With a controlling stake of 20.1%, Schulze is the Richfield, Minn.-based company’s largest shareholder. In May, he stepped down from his position as chairman 46 years after founding the company following an internal probe that showed he knew about but failed to disclose to the board of ex-CEO Brian Dunn’s alleged affair with a female subordinate.

Upon quitting in June, Schulze had said that he was exploring strategic options for his ownership stake and reports emerged that he was considering bidding to regain control of the company.

Best Buy’s current board, however, has opposed such a takeover. In June, the board proposed not allowing shareholders to vote on any buyout proposal without first receiving the board’s consent. It had also set the minimum threshold of ownership required for a shareholder to call a shareholder meeting to 25% from 10%, pushing Schulze below the required level.

Best Buy confirmed that it received the bid and said it will "review and consider the letter in due course." The company is being financially advised by both Goldman Sachs (NYSE:GS) and J.P. Morgan (NYSE:JPM).

Best Buy "will evaluate this proposal carefully and will, as always, pursue the best course for its shareholders," the company said in a statement.

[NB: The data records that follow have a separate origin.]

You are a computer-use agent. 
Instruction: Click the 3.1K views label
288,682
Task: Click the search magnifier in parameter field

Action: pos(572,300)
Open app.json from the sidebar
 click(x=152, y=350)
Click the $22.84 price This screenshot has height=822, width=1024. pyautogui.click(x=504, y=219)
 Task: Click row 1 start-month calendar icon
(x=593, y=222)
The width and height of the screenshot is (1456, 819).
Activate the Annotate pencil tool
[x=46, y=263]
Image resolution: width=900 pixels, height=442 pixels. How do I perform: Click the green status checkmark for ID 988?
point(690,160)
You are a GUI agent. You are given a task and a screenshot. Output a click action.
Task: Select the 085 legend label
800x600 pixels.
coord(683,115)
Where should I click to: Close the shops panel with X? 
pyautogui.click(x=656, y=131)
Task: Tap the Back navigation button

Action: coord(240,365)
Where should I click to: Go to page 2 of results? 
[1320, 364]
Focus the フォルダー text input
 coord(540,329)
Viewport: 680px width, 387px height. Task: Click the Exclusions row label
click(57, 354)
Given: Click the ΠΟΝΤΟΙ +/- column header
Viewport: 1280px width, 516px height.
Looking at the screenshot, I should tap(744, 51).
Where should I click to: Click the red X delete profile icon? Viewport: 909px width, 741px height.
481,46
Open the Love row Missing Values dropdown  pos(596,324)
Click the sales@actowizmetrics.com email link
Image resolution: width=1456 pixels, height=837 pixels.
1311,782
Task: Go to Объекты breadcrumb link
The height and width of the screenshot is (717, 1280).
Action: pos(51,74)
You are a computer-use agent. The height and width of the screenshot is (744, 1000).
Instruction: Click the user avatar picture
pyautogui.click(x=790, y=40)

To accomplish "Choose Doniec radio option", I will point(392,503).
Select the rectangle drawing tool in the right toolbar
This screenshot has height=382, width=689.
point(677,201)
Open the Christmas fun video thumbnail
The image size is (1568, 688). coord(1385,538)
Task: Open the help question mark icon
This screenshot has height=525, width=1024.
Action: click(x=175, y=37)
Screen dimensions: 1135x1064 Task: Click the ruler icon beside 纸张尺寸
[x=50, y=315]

Along with his bid, Schulze provided a business plan that he says addresses “many challenges Best Buy faces.” It is an effort to turnaround the company after several quarters of stagnant growth as Best Buy continues to lose market share to rival Amazon.com (NASDAQ:AMZN). In May, the company reported a 26% drop in profit and another quarter of reduced same-store sales.

Schulze says he has also held discussions with several of Best Buy’s former executives, including former CEO Brad Anderson and former Chief Operating Officer Allen Lenzmeier who are reportedly interested in rejoining the company as a private entity. The former chairman called his offer a “unique win-win opportunity,” which he says would eliminate market risk and provide Best Buy with the flexibility needed to reinvigorate the retailer’s brand.

“There is no question that now is the moment of truth for Best Buy and that immediate and substantial changes are needed for the company to return to its market-leading ways,” Schulze said in a statement. “It is my strong belief that Best Buy's best chance for renewed success is to implement with urgency the necessary changes as a private company.”

Schulze, who had also served as chief executive until 2002, said he is prepared to enter into a customary confidentiality agreement and reach a definitive agreement with Best Buy’s board.

Credit Suisse (NYSE:CS) is Schulze’s financial adviser and has said it is “highly confident” the bank can arrange the necessary debt financing.